Items from a dataset
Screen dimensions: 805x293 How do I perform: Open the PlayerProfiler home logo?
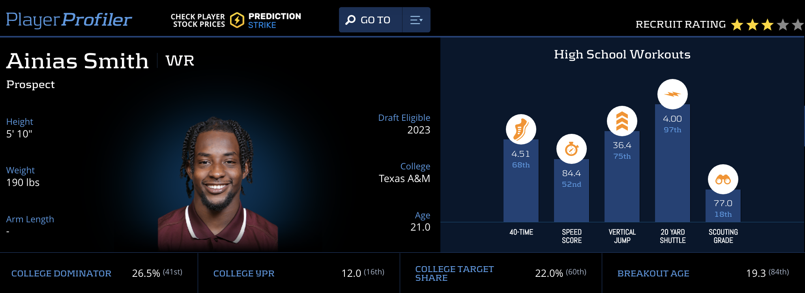[69, 20]
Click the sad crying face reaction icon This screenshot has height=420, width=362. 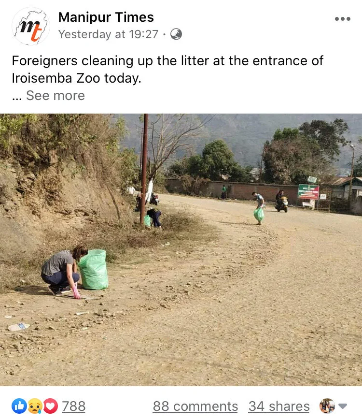coord(35,406)
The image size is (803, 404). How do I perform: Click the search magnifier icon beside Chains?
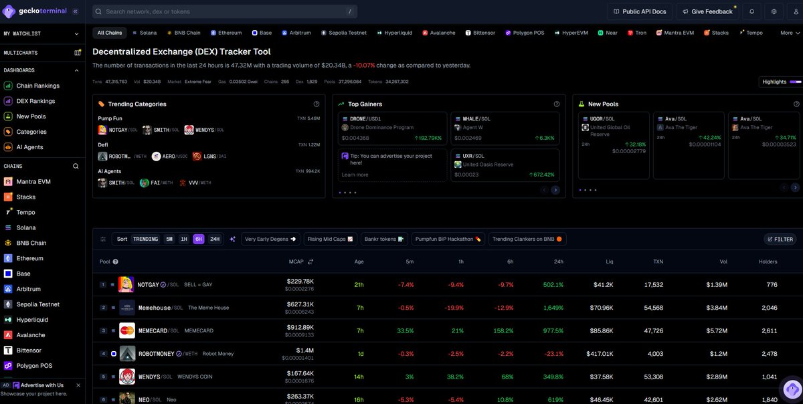point(76,167)
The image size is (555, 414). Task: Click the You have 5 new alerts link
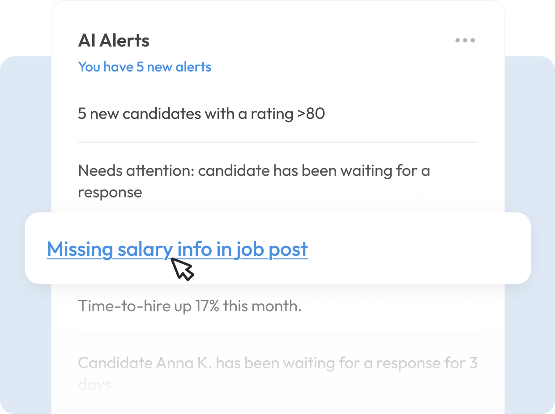pos(144,67)
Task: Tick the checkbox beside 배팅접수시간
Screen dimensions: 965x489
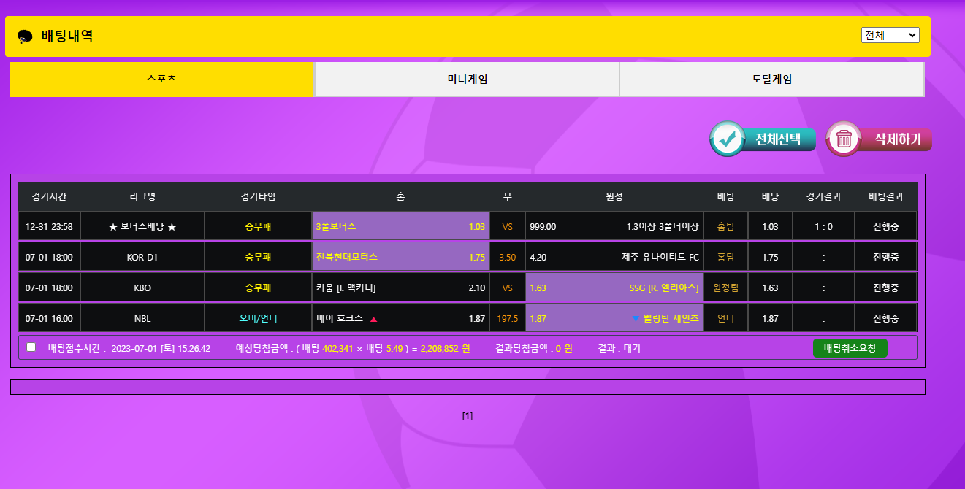Action: pos(31,347)
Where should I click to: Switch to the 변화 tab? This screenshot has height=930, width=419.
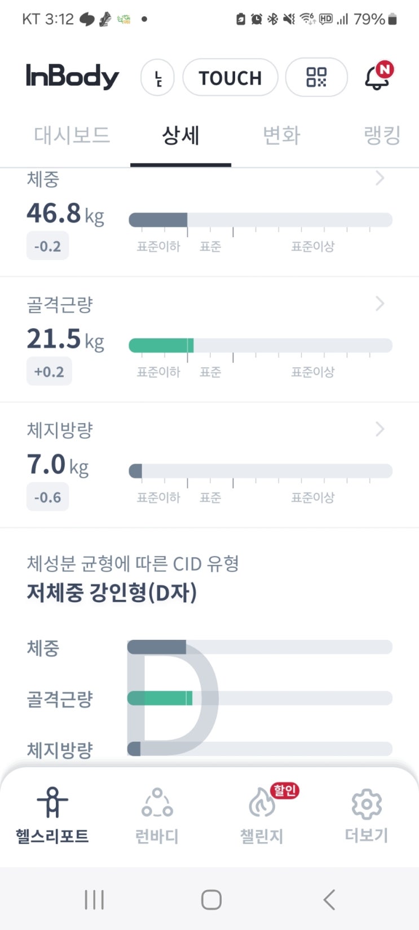pyautogui.click(x=281, y=136)
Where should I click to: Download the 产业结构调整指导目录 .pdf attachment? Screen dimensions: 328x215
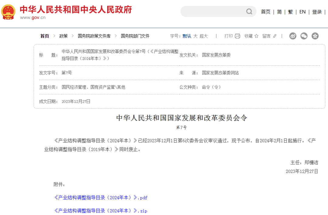click(x=101, y=197)
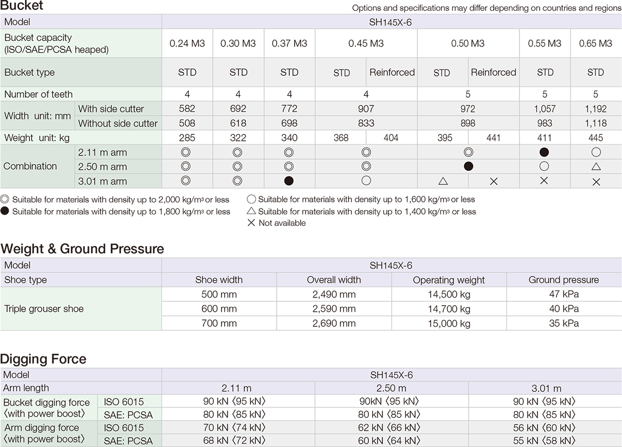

## The task
The range to transcribe runs from the line holding "Where should I click to: Download" through the final line of the data above; copy it exactly and exclude the pictures.

## Completed exercise
Where should I click to: Download the 产业结构调整指导目录 .pdf attachment? Screen dimensions: 328x215
click(x=101, y=197)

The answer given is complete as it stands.